Intel’s View on AI: Do What NV Doesn't

On the whole, Intel has a good point that there is "a wide range of AI applications", e.g. there is AI life beyond CNNs. In many real-life scenarios, traditional machine learning techniques outperform CNNs, and not all deep learning is done with the ultra-scalable CNNs. And in other real-world cases, having massive amounts of RAM is another big performance advantage, both while training the model and using it to infer new data. 

So despite NVIDIA’s massive advantage in running CNNs, high end Xeons can offer a credible alternative in the data analytics market. To be sure, nobody expects the new Cascade Lake Xeons to outperform NVIDIA GPUs in CNN training, but there are lots of cases where Intel might be able to convince customers to invest in a more potent Xeon instead of an expensive Tesla accelerator:

  • Inference of AI models that require a lot of memory
  • "Light" AI models that do not require long training times.
  • Data architectures where the batch or stream processing time is more important than the model training time.
  • AI models that depend on traditional “non-neural network” statistical models

As result, there might be an opportunity for Intel to keep NVIDIA at bay until they have a reasonable alternative for NVIDIA’s GPUs in CNN workloads. Intel has been feverishly adding features to the Xeons Scalable family and optimizing its software stack to combat NVIDIA AI hegemony. Optimized AI software like Intel’s own distribution for Python, the Intel Math Kernel Library for Deep Learning, and even the Intel Data Analytics Acceleration Library – mostly for traditional machine learning... 

All told then, for the second generation of Intel’s Xeon Scalable processors, the company has added new AI hardware features under the Deep Learning (DL) Boost name. This primarily includes the Vector Neural Network Instruction (VNNI) set, which can do in one instruction what would have previously taken three. However even farther down the line, Cooper Lake, the third-generation Xeon Scalable processor, will add support for bfloat16, further improving training performance.

In summary, Intel trying to recapture the market for “lighter AI workloads” while making a firm stand in the rest of data analytics market, all the while adding very specialized hardware (FPGA, ASICs) to their portfolio. This is of critical importance to Intel's competitiveness in the IT market. Intel has repeatedly said that the data center group (DCG) or “enterprise part” is expected to be the company's main growth engine in the years ahead.

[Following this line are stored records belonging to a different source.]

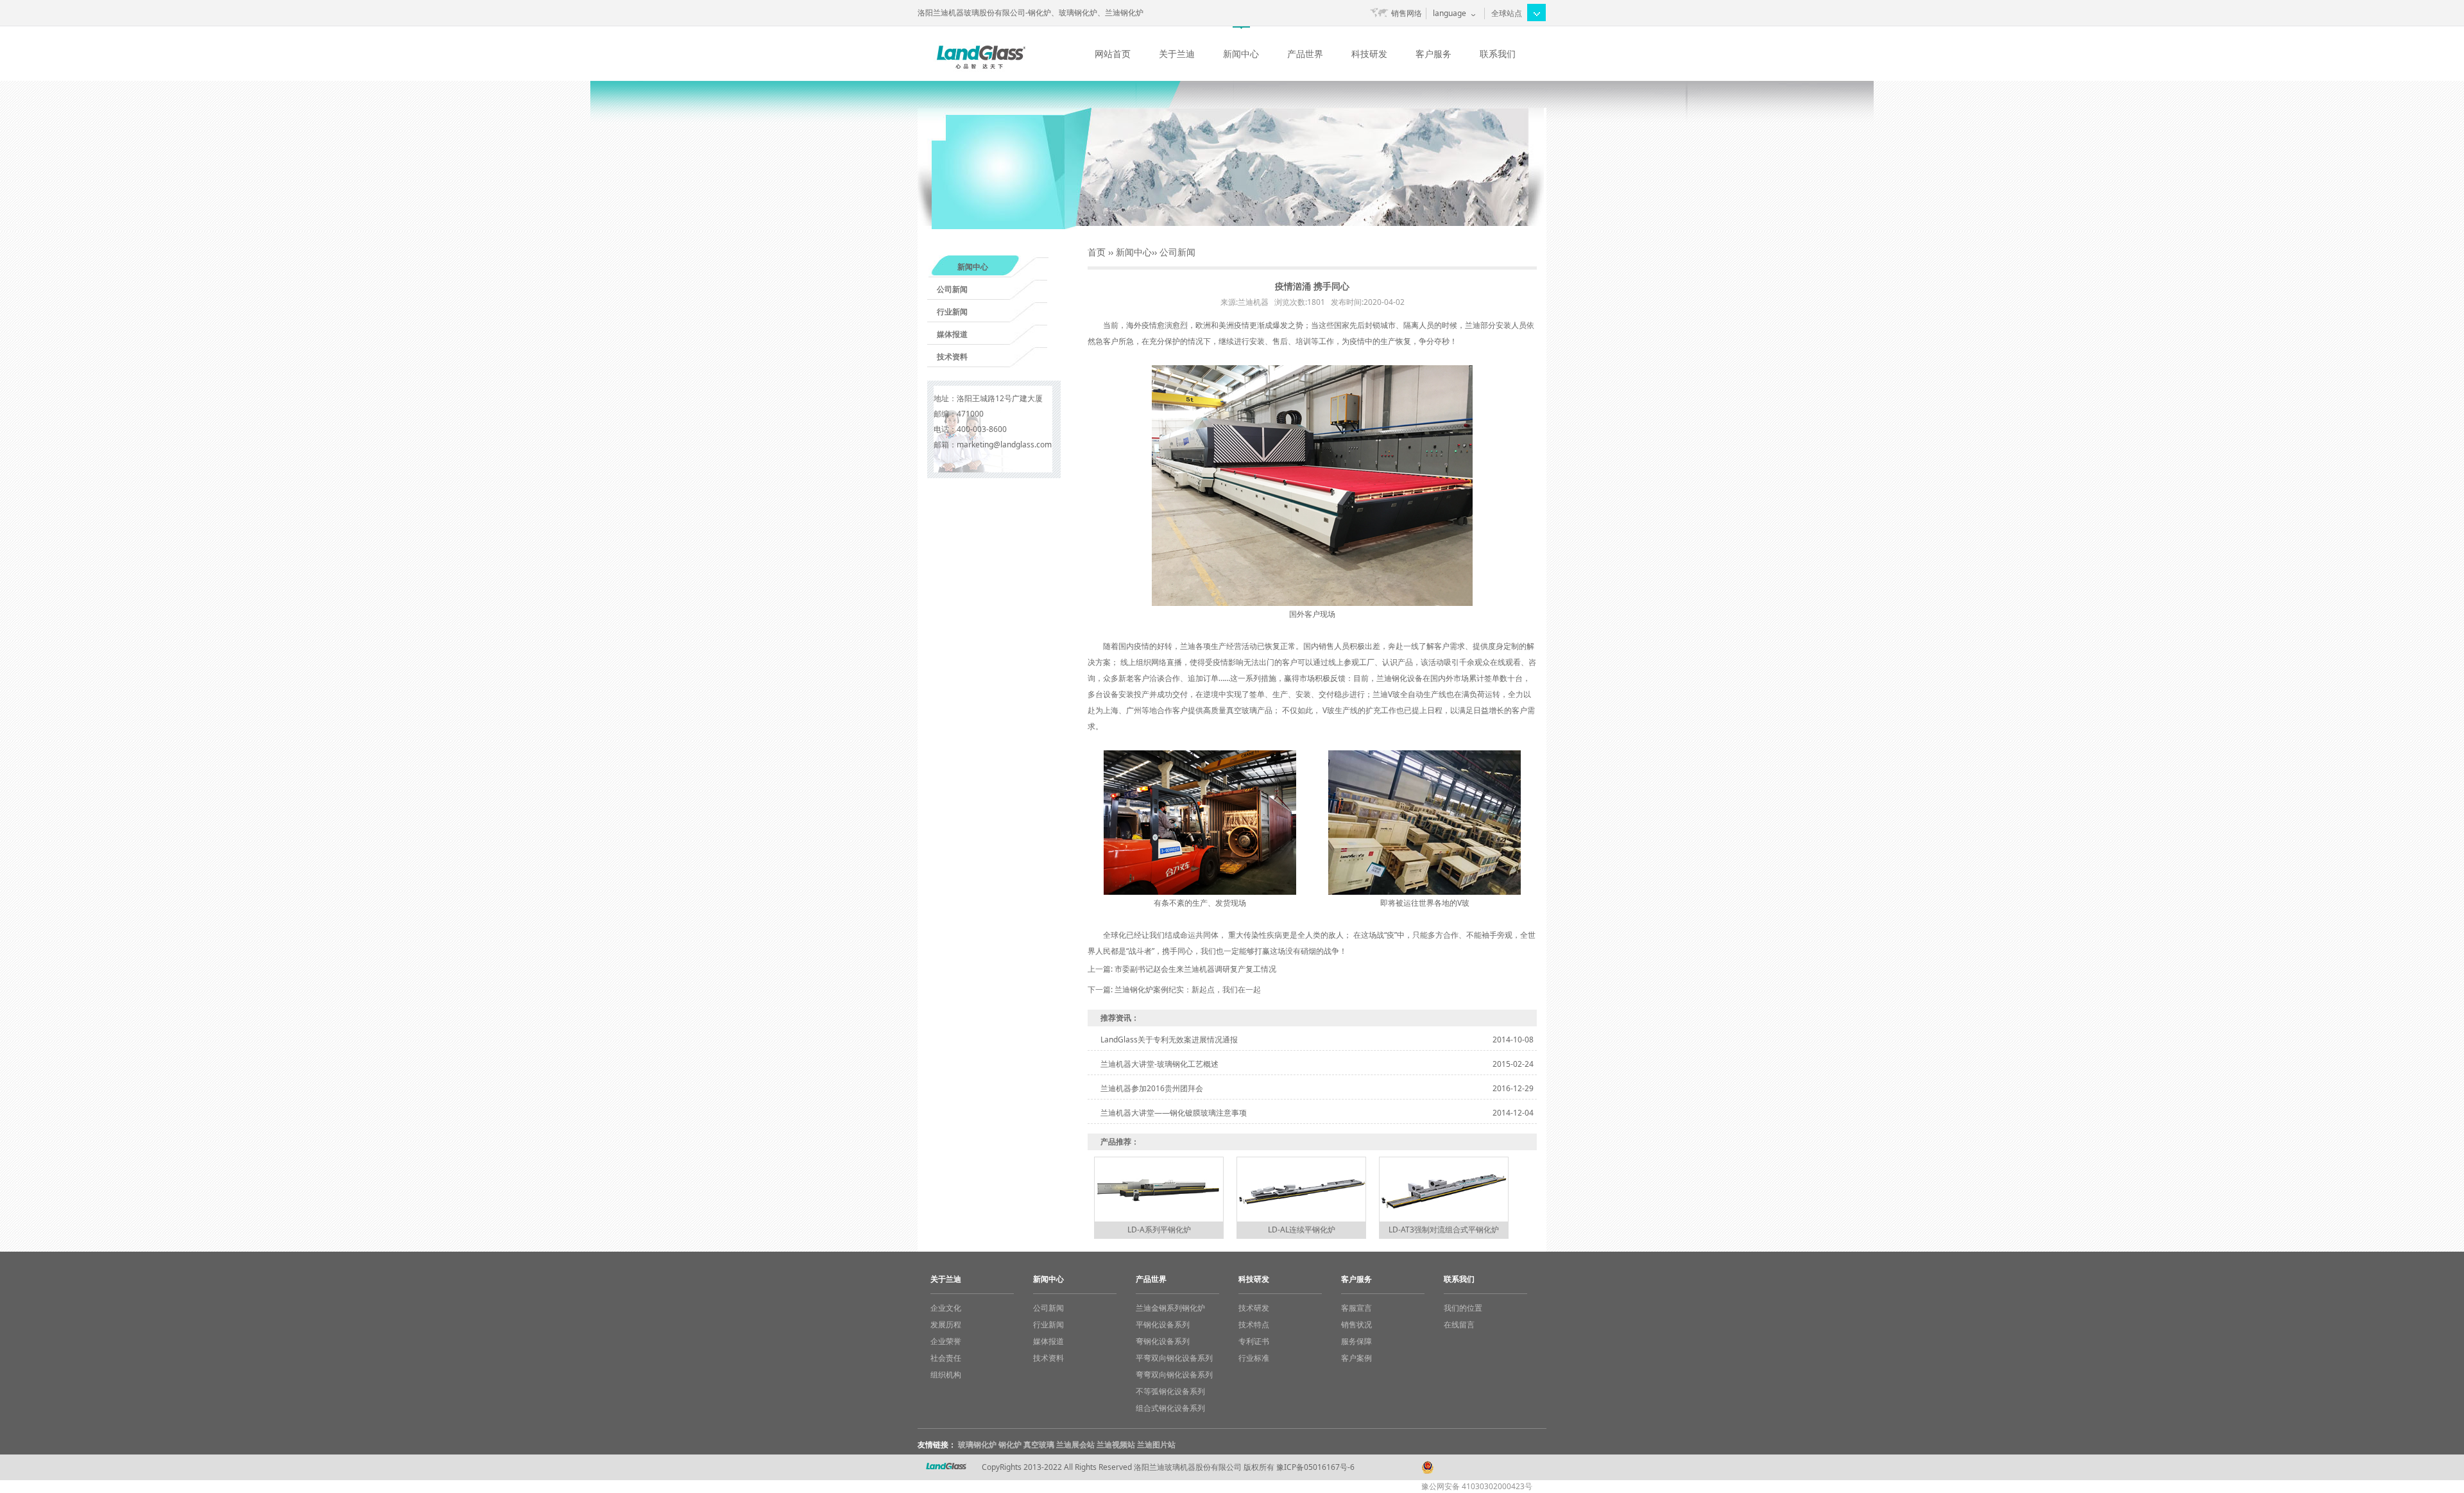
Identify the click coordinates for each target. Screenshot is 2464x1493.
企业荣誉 (945, 1341)
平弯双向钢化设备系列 (1174, 1357)
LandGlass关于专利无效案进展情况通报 (1169, 1039)
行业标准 (1253, 1357)
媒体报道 (952, 334)
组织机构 (945, 1374)
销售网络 (1406, 13)
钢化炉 (1010, 1444)
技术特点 (1253, 1324)
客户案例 (1356, 1357)
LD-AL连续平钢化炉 (1301, 1229)
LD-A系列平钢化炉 (1159, 1229)
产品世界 (1305, 53)
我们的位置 (1463, 1307)
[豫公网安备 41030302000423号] (1482, 1460)
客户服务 (1433, 53)
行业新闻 (952, 311)
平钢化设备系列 (1163, 1324)
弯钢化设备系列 (1163, 1341)
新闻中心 (1241, 53)
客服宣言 (1356, 1307)
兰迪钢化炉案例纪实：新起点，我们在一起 (1188, 989)
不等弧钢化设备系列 (1170, 1391)
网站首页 (1113, 53)
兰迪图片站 (1156, 1444)
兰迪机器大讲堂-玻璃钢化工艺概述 (1159, 1063)
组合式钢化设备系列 (1170, 1407)
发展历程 (945, 1324)
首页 (1097, 252)
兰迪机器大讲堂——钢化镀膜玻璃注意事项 (1173, 1112)
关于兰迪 (1177, 53)
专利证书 (1253, 1341)
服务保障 (1356, 1341)
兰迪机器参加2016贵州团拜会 (1151, 1088)
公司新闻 (952, 289)
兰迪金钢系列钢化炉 (1170, 1307)
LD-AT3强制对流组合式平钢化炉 (1444, 1229)
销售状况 (1356, 1324)
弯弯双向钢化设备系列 (1174, 1374)
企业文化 (945, 1307)
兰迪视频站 (1116, 1444)
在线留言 (1459, 1324)
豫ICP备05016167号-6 (1315, 1467)
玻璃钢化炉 (977, 1444)
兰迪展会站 (1075, 1444)
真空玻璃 (1038, 1444)
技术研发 (1253, 1307)
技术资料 (952, 356)
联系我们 (1498, 53)
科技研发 (1369, 53)
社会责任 (945, 1357)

Convolutional, Recurrent, & Scalability NVIDIA’s Answer: Bringing GPUs to More Than CNNs
Comments Locked

56 Comments

View All Comments

  • Bp_968 - Tuesday, July 30, 2019 - link

    Oh no, not 8 million, 8 *billion* (for the 8180 xeon), and 19.2 *billion* for the last gen AMD 32 core epyc! I don't think they have released much info on the new epyc yet buy its safe to assume its going to be 36-40 billion! (I dont know how many transistors are used in the I/O controller).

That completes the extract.